> **What you need to do**:
Copy the records below without any change, beginning at the line that contains "Given: Open the" and stopping after the line that contains "click(24, 106)".

START Given records

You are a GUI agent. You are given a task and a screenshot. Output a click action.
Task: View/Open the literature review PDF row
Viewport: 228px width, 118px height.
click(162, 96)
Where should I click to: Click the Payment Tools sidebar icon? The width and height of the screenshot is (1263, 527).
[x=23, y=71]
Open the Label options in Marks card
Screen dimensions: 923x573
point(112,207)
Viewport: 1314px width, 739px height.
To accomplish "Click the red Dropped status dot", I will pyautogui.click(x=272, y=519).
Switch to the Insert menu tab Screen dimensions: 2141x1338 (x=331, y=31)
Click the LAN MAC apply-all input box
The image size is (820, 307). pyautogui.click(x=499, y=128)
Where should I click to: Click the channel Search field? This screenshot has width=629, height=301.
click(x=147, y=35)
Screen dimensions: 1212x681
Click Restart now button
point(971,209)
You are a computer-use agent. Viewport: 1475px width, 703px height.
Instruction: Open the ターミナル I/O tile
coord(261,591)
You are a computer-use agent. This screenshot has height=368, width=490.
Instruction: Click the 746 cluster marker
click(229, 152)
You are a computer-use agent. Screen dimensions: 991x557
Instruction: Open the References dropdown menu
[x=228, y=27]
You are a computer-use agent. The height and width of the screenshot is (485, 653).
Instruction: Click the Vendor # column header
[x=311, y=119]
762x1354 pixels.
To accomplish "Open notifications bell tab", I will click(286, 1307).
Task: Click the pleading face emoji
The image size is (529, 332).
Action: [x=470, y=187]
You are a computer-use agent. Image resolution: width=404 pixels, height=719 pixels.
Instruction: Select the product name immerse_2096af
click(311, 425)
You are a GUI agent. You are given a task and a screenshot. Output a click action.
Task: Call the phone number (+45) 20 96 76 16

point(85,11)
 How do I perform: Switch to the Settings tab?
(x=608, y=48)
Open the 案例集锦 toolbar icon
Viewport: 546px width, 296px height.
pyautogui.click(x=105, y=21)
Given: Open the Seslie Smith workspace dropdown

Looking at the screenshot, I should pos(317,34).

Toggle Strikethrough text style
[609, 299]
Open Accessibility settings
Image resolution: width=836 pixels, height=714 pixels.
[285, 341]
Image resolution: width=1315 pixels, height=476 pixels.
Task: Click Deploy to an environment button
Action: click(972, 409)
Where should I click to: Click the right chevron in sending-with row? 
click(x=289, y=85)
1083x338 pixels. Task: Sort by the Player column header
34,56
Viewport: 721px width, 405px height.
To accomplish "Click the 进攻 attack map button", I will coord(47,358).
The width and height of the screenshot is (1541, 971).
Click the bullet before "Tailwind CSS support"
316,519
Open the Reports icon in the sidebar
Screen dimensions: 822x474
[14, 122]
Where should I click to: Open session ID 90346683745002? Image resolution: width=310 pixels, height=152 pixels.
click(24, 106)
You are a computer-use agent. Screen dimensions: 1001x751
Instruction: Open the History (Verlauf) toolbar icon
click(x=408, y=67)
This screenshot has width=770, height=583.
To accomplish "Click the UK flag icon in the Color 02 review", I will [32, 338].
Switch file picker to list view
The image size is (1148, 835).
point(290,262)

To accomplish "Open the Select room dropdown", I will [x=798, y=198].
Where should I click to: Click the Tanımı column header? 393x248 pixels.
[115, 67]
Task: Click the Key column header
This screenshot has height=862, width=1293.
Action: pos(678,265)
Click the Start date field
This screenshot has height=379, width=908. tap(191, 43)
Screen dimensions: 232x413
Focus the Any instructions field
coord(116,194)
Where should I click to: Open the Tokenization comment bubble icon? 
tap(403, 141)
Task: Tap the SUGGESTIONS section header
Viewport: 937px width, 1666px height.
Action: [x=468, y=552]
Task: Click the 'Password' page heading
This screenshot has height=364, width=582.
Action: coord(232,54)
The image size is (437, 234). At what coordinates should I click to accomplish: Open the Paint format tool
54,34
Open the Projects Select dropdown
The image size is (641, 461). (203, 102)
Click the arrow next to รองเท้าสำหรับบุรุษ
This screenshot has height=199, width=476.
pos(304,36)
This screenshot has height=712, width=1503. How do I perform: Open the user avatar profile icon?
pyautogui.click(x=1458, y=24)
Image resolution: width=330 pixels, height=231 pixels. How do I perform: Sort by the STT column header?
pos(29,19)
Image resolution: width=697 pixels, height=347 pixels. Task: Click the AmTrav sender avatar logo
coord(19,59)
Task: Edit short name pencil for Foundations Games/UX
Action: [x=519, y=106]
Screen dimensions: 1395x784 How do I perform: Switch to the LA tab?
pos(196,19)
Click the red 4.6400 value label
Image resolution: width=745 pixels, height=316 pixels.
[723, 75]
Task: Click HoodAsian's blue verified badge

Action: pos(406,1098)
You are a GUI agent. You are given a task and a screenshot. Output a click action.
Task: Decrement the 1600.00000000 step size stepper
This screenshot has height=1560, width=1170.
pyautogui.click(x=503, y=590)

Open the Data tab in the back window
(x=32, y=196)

END Given records

> **Final result**:
Given: Open the Seslie Smith workspace dropdown

Looking at the screenshot, I should pos(317,34).

Toggle Strikethrough text style
[609, 299]
Open Accessibility settings
Image resolution: width=836 pixels, height=714 pixels.
[285, 341]
Image resolution: width=1315 pixels, height=476 pixels.
Task: Click Deploy to an environment button
Action: click(972, 409)
Where should I click to: Click the right chevron in sending-with row? 
click(x=289, y=85)
1083x338 pixels. Task: Sort by the Player column header
34,56
Viewport: 721px width, 405px height.
To accomplish "Click the 进攻 attack map button", I will coord(47,358).
The width and height of the screenshot is (1541, 971).
Click the bullet before "Tailwind CSS support"
316,519
Open the Reports icon in the sidebar
Screen dimensions: 822x474
[14, 122]
Where should I click to: Open session ID 90346683745002? Image resolution: width=310 pixels, height=152 pixels.
click(24, 106)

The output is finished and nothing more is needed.